▶ **Aim of the task**:
Transcribe the entries below exactly, starting with the line that has "This screenshot has width=626, height=419." and stopping after the line that has "This screenshot has height=624, width=288."; no pictures belong in the copy.

[Opening Information provided section]

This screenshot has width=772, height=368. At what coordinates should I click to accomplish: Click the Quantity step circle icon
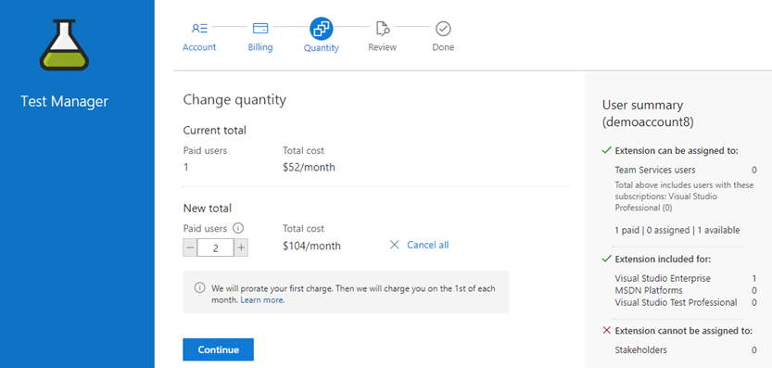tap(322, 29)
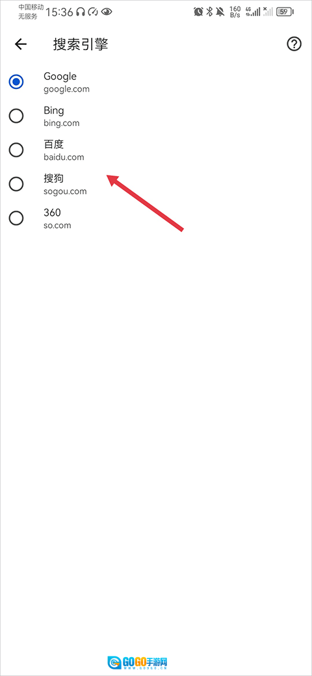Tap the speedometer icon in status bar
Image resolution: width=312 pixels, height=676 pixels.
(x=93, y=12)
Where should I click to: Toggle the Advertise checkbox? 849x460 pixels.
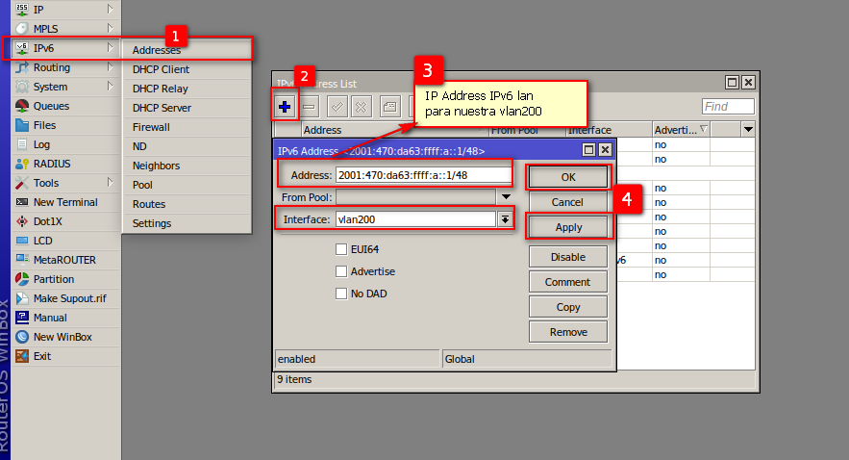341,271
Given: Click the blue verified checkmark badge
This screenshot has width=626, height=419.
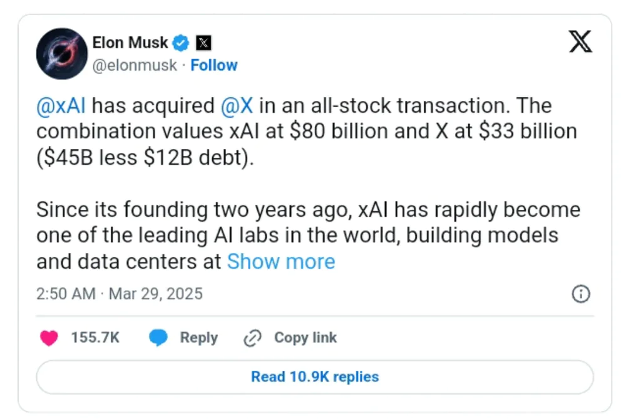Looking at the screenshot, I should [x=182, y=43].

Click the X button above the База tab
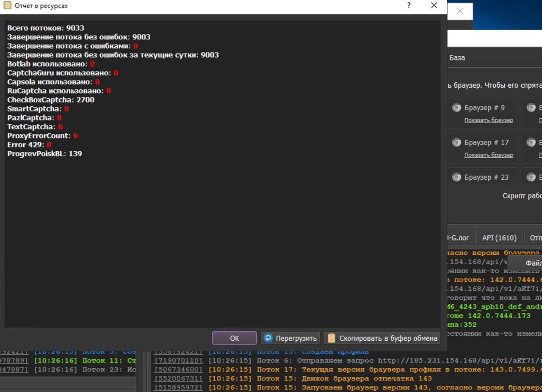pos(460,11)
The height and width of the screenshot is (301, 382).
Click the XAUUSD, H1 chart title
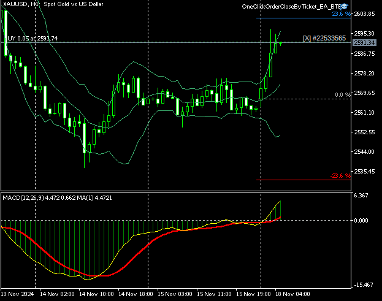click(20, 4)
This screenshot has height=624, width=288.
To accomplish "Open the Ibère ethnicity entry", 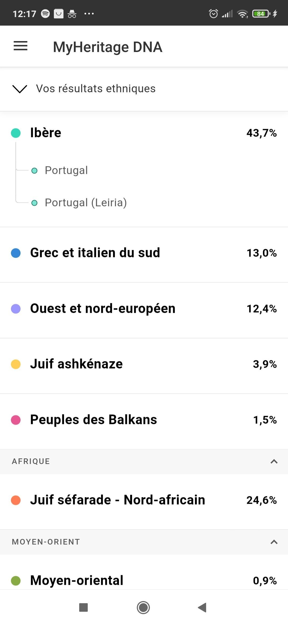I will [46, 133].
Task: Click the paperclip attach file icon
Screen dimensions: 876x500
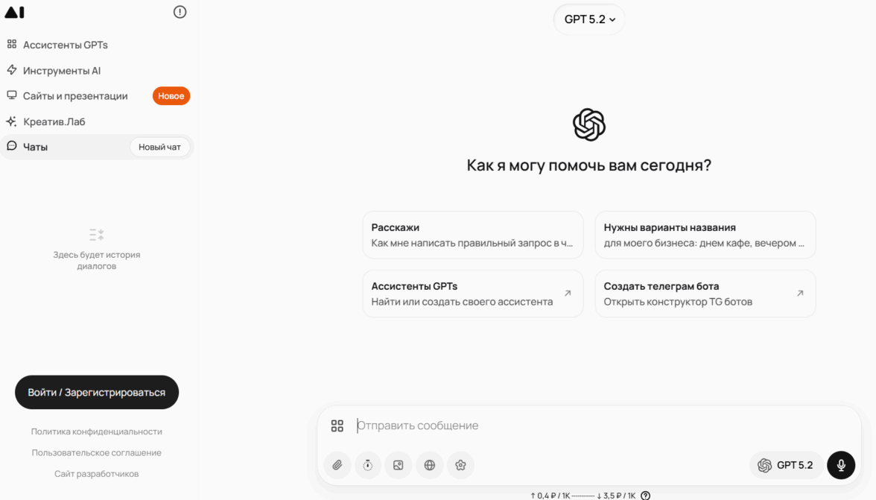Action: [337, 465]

[Closing Information provided section]

▶ **Result of the task**:
This screenshot has width=626, height=419.
Looking at the screenshot, I should [x=182, y=43].

Click the X button above the База tab
pos(460,11)
The height and width of the screenshot is (301, 382).
Click the XAUUSD, H1 chart title
click(20, 4)
This screenshot has height=624, width=288.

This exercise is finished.